◆ Stated problem ◆
Rewrite all the records with every "GUI agent" changed to "interface agent" and nothing else altered.

** Start Records supplied **

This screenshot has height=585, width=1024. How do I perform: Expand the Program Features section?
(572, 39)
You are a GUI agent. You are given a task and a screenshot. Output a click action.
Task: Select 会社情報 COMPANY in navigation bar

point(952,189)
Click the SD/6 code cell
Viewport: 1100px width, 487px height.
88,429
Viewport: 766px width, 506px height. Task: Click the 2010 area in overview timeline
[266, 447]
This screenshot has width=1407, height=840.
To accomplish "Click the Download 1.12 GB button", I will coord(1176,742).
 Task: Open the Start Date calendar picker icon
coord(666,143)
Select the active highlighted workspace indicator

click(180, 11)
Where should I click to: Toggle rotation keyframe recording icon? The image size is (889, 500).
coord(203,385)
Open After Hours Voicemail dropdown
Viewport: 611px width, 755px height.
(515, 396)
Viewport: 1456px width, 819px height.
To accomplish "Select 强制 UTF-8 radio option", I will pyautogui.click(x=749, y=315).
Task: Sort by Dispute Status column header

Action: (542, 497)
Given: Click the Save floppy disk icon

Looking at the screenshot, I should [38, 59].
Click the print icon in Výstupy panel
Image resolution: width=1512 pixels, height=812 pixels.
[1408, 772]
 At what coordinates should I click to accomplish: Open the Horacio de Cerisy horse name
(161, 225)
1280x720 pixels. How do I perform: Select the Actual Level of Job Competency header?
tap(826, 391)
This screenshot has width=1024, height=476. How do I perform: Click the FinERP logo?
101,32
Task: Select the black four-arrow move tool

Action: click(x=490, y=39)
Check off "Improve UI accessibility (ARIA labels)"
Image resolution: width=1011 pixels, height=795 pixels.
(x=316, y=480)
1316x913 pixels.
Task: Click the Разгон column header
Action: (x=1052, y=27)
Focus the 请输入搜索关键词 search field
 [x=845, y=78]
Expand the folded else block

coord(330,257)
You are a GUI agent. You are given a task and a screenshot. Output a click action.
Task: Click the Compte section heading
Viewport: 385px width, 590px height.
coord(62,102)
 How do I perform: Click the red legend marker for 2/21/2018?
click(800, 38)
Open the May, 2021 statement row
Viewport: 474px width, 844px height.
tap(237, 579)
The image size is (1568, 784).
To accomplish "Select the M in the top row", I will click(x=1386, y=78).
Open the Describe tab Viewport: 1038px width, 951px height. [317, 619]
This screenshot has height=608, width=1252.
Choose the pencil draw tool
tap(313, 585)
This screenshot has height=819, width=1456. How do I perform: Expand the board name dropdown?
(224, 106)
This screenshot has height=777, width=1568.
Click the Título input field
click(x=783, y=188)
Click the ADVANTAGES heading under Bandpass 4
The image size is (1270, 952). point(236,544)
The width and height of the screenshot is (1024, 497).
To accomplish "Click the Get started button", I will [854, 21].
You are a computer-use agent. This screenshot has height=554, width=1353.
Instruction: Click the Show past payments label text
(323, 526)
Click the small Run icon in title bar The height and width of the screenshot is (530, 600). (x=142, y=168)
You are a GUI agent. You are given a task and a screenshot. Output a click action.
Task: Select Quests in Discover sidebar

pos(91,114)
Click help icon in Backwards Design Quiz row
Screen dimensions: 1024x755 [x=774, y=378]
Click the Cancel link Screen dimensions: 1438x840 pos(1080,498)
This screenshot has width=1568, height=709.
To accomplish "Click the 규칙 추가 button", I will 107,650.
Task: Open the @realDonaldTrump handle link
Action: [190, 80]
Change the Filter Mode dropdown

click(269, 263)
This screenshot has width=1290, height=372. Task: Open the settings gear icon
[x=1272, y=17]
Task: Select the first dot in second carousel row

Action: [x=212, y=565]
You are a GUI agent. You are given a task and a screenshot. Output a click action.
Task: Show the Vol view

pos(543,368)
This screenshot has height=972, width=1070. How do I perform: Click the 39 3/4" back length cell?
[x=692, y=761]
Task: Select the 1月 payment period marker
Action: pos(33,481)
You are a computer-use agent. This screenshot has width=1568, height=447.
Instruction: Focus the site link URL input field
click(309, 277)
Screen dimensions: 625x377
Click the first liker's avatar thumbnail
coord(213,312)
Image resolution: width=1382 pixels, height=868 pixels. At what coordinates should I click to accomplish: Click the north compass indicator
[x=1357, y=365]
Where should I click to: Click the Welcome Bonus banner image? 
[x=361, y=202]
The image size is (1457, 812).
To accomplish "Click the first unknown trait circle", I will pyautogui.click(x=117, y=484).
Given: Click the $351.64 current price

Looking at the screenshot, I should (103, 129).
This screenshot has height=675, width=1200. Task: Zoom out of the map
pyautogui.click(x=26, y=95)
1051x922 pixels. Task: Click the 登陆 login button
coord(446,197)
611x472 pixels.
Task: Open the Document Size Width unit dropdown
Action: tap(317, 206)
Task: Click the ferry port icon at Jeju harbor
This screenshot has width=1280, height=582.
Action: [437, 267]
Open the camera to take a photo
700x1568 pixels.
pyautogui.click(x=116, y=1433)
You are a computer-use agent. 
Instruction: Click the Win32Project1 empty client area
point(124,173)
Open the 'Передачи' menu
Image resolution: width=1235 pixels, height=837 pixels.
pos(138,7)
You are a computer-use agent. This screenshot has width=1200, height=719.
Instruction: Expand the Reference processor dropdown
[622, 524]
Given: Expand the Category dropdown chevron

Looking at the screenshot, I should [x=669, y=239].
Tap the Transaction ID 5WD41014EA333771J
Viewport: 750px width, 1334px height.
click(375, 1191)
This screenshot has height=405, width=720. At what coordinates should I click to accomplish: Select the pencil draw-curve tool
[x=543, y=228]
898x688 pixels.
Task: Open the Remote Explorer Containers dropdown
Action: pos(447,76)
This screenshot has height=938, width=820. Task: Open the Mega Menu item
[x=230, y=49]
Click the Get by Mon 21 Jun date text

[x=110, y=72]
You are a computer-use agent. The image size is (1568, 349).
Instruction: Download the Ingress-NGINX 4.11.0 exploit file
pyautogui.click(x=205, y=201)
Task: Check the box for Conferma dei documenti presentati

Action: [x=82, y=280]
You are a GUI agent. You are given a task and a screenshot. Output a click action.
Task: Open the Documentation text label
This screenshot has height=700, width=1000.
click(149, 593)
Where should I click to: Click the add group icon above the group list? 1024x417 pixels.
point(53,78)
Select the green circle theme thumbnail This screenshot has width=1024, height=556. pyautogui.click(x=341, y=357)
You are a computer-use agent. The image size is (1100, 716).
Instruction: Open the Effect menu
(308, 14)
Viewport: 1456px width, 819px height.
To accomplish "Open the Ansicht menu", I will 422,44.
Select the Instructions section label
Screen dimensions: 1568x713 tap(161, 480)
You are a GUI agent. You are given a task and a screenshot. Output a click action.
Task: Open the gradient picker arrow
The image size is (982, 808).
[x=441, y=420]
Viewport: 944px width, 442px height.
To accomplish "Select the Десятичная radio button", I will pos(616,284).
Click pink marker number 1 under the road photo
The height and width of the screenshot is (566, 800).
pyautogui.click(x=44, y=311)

** End Records supplied **

◆ Task solution ◆
This screenshot has height=585, width=1024. How do I perform: Expand the Program Features section?
(572, 39)
You are a interface agent. You are given a task and a screenshot. Output a click action.
Task: Select 会社情報 COMPANY in navigation bar

point(952,189)
Click the SD/6 code cell
Viewport: 1100px width, 487px height.
88,429
Viewport: 766px width, 506px height. Task: Click the 2010 area in overview timeline
[266, 447]
This screenshot has width=1407, height=840.
To accomplish "Click the Download 1.12 GB button", I will coord(1176,742).
 Task: Open the Start Date calendar picker icon
coord(666,143)
Select the active highlighted workspace indicator

click(180, 11)
Where should I click to: Toggle rotation keyframe recording icon? The image size is (889, 500).
coord(203,385)
Open After Hours Voicemail dropdown
Viewport: 611px width, 755px height.
(515, 396)
Viewport: 1456px width, 819px height.
To accomplish "Select 强制 UTF-8 radio option", I will pyautogui.click(x=749, y=315).
Task: Sort by Dispute Status column header

Action: (542, 497)
Given: Click the Save floppy disk icon

Looking at the screenshot, I should [38, 59].
Click the print icon in Výstupy panel
Image resolution: width=1512 pixels, height=812 pixels.
[1408, 772]
 At what coordinates should I click to accomplish: Open the Horacio de Cerisy horse name
(161, 225)
1280x720 pixels. How do I perform: Select the Actual Level of Job Competency header?
tap(826, 391)
This screenshot has width=1024, height=476. How do I perform: Click the FinERP logo?
101,32
Task: Select the black four-arrow move tool

Action: click(x=490, y=39)
Check off "Improve UI accessibility (ARIA labels)"
Image resolution: width=1011 pixels, height=795 pixels.
(x=316, y=480)
1316x913 pixels.
Task: Click the Разгон column header
Action: (x=1052, y=27)
Focus the 请输入搜索关键词 search field
 [x=845, y=78]
Expand the folded else block

coord(330,257)
You are a interface agent. You are given a task and a screenshot. Output a click action.
Task: Click the Compte section heading
Viewport: 385px width, 590px height.
coord(62,102)
 How do I perform: Click the red legend marker for 2/21/2018?
click(800, 38)
Open the May, 2021 statement row
Viewport: 474px width, 844px height.
tap(237, 579)
The image size is (1568, 784).
To accomplish "Select the M in the top row", I will click(x=1386, y=78).
Open the Describe tab Viewport: 1038px width, 951px height. [317, 619]
This screenshot has height=608, width=1252.
Choose the pencil draw tool
tap(313, 585)
This screenshot has height=819, width=1456. How do I perform: Expand the board name dropdown?
(224, 106)
This screenshot has height=777, width=1568.
Click the Título input field
click(x=783, y=188)
Click the ADVANTAGES heading under Bandpass 4
The image size is (1270, 952). point(236,544)
The width and height of the screenshot is (1024, 497).
To accomplish "Click the Get started button", I will [854, 21].
You are a computer-use agent. This screenshot has height=554, width=1353.
Instruction: Click the Show past payments label text
(323, 526)
Click the small Run icon in title bar The height and width of the screenshot is (530, 600). (x=142, y=168)
You are a interface agent. You are given a task and a screenshot. Output a click action.
Task: Select Quests in Discover sidebar

pos(91,114)
Click help icon in Backwards Design Quiz row
Screen dimensions: 1024x755 [x=774, y=378]
Click the Cancel link Screen dimensions: 1438x840 pos(1080,498)
This screenshot has width=1568, height=709.
To accomplish "Click the 규칙 추가 button", I will 107,650.
Task: Open the @realDonaldTrump handle link
Action: [190, 80]
Change the Filter Mode dropdown

click(269, 263)
This screenshot has width=1290, height=372. Task: Open the settings gear icon
[x=1272, y=17]
Task: Select the first dot in second carousel row

Action: [x=212, y=565]
You are a interface agent. You are given a task and a screenshot. Output a click action.
Task: Show the Vol view

pos(543,368)
This screenshot has height=972, width=1070. How do I perform: Click the 39 3/4" back length cell?
[x=692, y=761]
Task: Select the 1月 payment period marker
Action: pos(33,481)
You are a computer-use agent. This screenshot has width=1568, height=447.
Instruction: Focus the site link URL input field
click(309, 277)
Screen dimensions: 625x377
Click the first liker's avatar thumbnail
coord(213,312)
Image resolution: width=1382 pixels, height=868 pixels. At what coordinates should I click to accomplish: Click the north compass indicator
[x=1357, y=365]
Where should I click to: Click the Welcome Bonus banner image? 
[x=361, y=202]
The image size is (1457, 812).
To accomplish "Click the first unknown trait circle", I will pyautogui.click(x=117, y=484).
Given: Click the $351.64 current price

Looking at the screenshot, I should (103, 129).
This screenshot has height=675, width=1200. Task: Zoom out of the map
pyautogui.click(x=26, y=95)
1051x922 pixels. Task: Click the 登陆 login button
coord(446,197)
611x472 pixels.
Task: Open the Document Size Width unit dropdown
Action: tap(317, 206)
Task: Click the ferry port icon at Jeju harbor
This screenshot has width=1280, height=582.
Action: [437, 267]
Open the camera to take a photo
700x1568 pixels.
pyautogui.click(x=116, y=1433)
You are a computer-use agent. 
Instruction: Click the Win32Project1 empty client area
point(124,173)
Open the 'Передачи' menu
Image resolution: width=1235 pixels, height=837 pixels.
pos(138,7)
You are a computer-use agent. This screenshot has width=1200, height=719.
Instruction: Expand the Reference processor dropdown
[622, 524]
Given: Expand the Category dropdown chevron

Looking at the screenshot, I should [x=669, y=239].
Tap the Transaction ID 5WD41014EA333771J
Viewport: 750px width, 1334px height.
click(375, 1191)
This screenshot has height=405, width=720. At what coordinates should I click to accomplish: Select the pencil draw-curve tool
[x=543, y=228]
898x688 pixels.
Task: Open the Remote Explorer Containers dropdown
Action: pos(447,76)
This screenshot has height=938, width=820. Task: Open the Mega Menu item
[x=230, y=49]
Click the Get by Mon 21 Jun date text

[x=110, y=72]
You are a computer-use agent. The image size is (1568, 349).
Instruction: Download the Ingress-NGINX 4.11.0 exploit file
pyautogui.click(x=205, y=201)
Task: Check the box for Conferma dei documenti presentati

Action: [x=82, y=280]
You are a interface agent. You are given a task and a screenshot. Output a click action.
Task: Open the Documentation text label
This screenshot has height=700, width=1000.
click(149, 593)
Where should I click to: Click the add group icon above the group list? 1024x417 pixels.
point(53,78)
Select the green circle theme thumbnail This screenshot has width=1024, height=556. pyautogui.click(x=341, y=357)
You are a computer-use agent. The image size is (1100, 716).
Instruction: Open the Effect menu
(308, 14)
Viewport: 1456px width, 819px height.
To accomplish "Open the Ansicht menu", I will 422,44.
Select the Instructions section label
Screen dimensions: 1568x713 tap(161, 480)
You are a interface agent. You are given a task and a screenshot. Output a click action.
Task: Open the gradient picker arrow
The image size is (982, 808).
[x=441, y=420]
Viewport: 944px width, 442px height.
To accomplish "Select the Десятичная radio button", I will pos(616,284).
Click pink marker number 1 under the road photo
The height and width of the screenshot is (566, 800).
pyautogui.click(x=44, y=311)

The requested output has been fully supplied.